By Simon Pitman , 05-Feb-2013
Last updated the 05-Feb-2013 at 12:26 GMT

With the ban on testing cosmetic ingredients on animals now final in Europe, a recent workshop drew attention to the importance of skin sensitization and alternative approaches.

“A tighter collaboration at the international level is an important condition to achieve better 3Rs progress”, stated Bruno Hubesch, representative of CEFIC-LRI and member of EPAA.

The 3Rs stands for replacing, reducing and refining animal testing, a mantra that has defined objectives to both simplify and streamline the process since the movement first started gaining momentum more than ten years ago.

The ban on ingredients testing comes in to force this March

These objectives have become more pressing than ever in view of the fact that European Commission official Tonio Borg last week confirmed that the European Union has confirmed a complete ban on the sale of cosmetics containing ingredients tested on animals from next month.

Held in Helsinki, Finland, yesterday, the event was organised by the European Partnership for Alternative Approaches to Animal Testing and the European Chemical Industry Council and gathered more than 50 regulators and experts, both from industry and regulatory authorities.

This was the third such workshop, following on from events in 2010 and 2011, when the focus was local lymph node assay and skin sensitization was the focus of each respective event.

Focusing on development strategies

This workshop concentrated on the conclusions made concerning the last workshop on skin sensitization and where the industry is with respect to this now, together with focusing on the development of strategies for hazard identification and characterization which use non-animal methods.

The workshop included a full day of presentations, which had sections on current regulatory methods, the latest non-animal testing methods and risk assessment strategies, together with a round table on practical applications of data from alternative testing methods, as well as a plenary discussion.

Speakers included representatives from some of the biggest cosmetic and personal care suppliers and manufacturers in Europe, including BASF, Symrise and Unilever, as well as industry associations such as Cosmetics Europe and European Silicones Center.
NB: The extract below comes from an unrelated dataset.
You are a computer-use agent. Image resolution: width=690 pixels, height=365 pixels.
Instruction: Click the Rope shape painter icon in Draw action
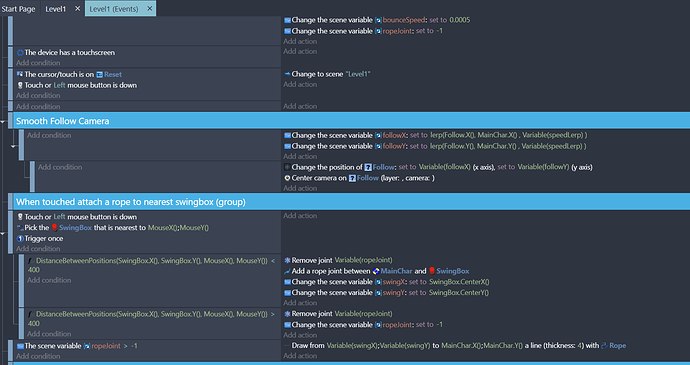(x=604, y=346)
United objective: alternative hazard assessments

According to the organisers, the united objective was the need to find alternative hazard assessments to animal testing that are effective, with a particular focus on in vitro as well as silico approaches proving to be the main focus.

While industry stressed its approach at the event, regulators promoted the application of Adverse Outcome Pathways (AOPs) for the establishment of integrated testing strategies, which are proving to be the focus for skin sensitization hazard assessment.

Ultimately the organizer said that the workshop represented an international collaboration on ways to promote the adoption of alternative testing methods in regulatory toxicology.